Cuomo refused to take down the signs, even though he was warned many times that the signs were unsafe and in violation of federal law.
Action was finally taken by the Federal Highway Administration (FHA) on Thursday, February 1. The New York State Department of Transportation was notified by the administration that $14 million in federal funds would be withheld from it. However, if the state managed to comply with the agency’s demands by September 30, then the money would be returned.
In a letter from the Acting Administrator of the FHA, Brandye Hendrickson, said, “Motorist safety is our primary objective. Because of the installation of more than 500 non-compliant signs and repeated notification to remove these installations, [we] will asses initial penalties for non-compliance effective immediately.”

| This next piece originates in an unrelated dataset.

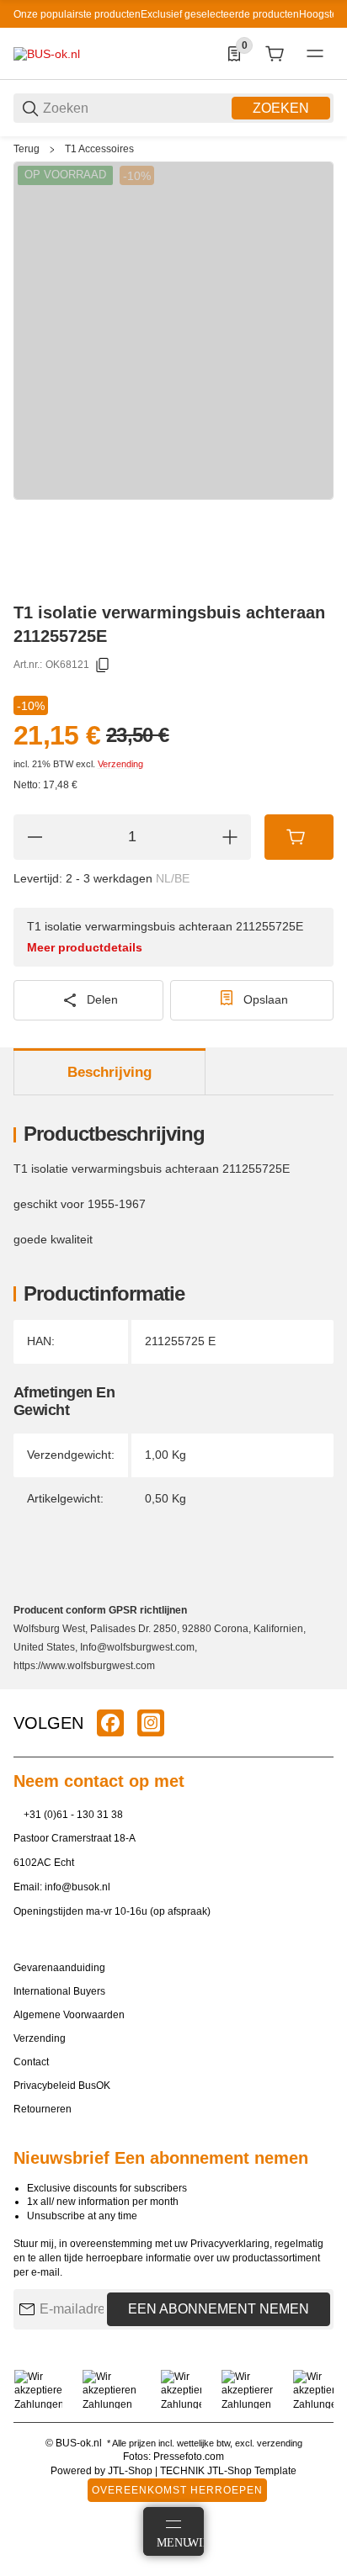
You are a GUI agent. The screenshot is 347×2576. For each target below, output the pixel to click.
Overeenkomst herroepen (177, 2490)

According to The Post, “The penalty amounts to 1 percent of the funds the state receives from the federal government through the National Highway Performance Program and the Surface Transportation Block Grant Program. The feds argue that the signs violate rules aimed at preventing distracted driving — which leads to crashes and deaths across the nation’s roadways. Some of the signs advertise the iloveny.com website in addition to an IYNY smartphone app. Penalties for texting while driving in New York range from $50 to $400 and could designate a person as an ‘at-risk’ driver.”

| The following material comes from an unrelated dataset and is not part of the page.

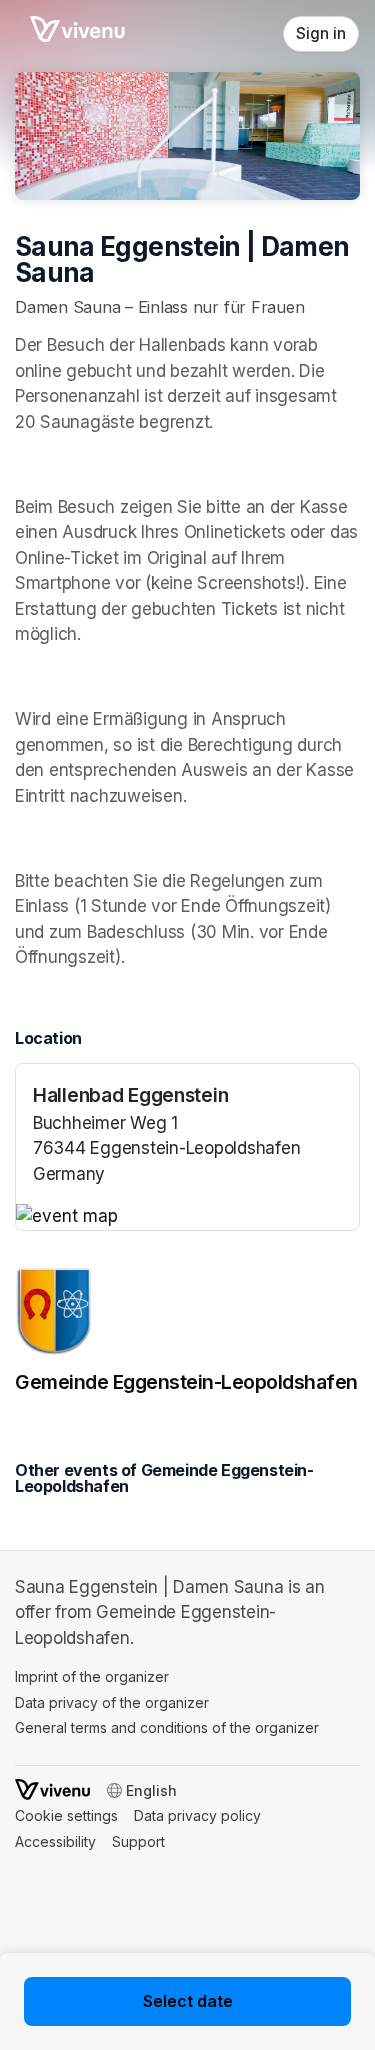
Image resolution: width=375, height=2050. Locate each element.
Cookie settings (66, 1815)
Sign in (321, 33)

On Thursday, the state Transportation Department insisted that the signs were a service to drivers and posed no safety issues.
On behalf of the Cuomo administration, DOT spokesman Joseph Morrissey said, “We believe the signs are safe and provide useful information to drivers and will continue to work with [the feds] on a mutually beneficial resolution to this matter.”
In 2014, during Cuomo’s State of the State address, the pricey plan to put up 514 signs promoting New York was hyped by the governor.
At that time, Cuomo said, “The goal is to get people who are on the roads off the roads and into communities and fostering and promoting the economy of the state of New York.”
Warnings that the signs were against the law and could bring penalties were given by federal officials as early as 2016. Back in November 2016, a FTA spokesman told The New York Times, “We have been clear with the New York state Department of Transportation that its tourism-related signs are out of compliance.”
He added that federal officials would “make a determination about the penalty,” which could range from “withholding federal approval for projects to withholding highway funding.”
Issues regarding the signs legality were dismissed over the years by Cuomo, who insists they were operating perfectly.
Last year, Cuomo told reporters, “We’ll deal with whatever the federal government is talking about. We’re having ongoing conversations with them, but it’s been a great, great success for this state.”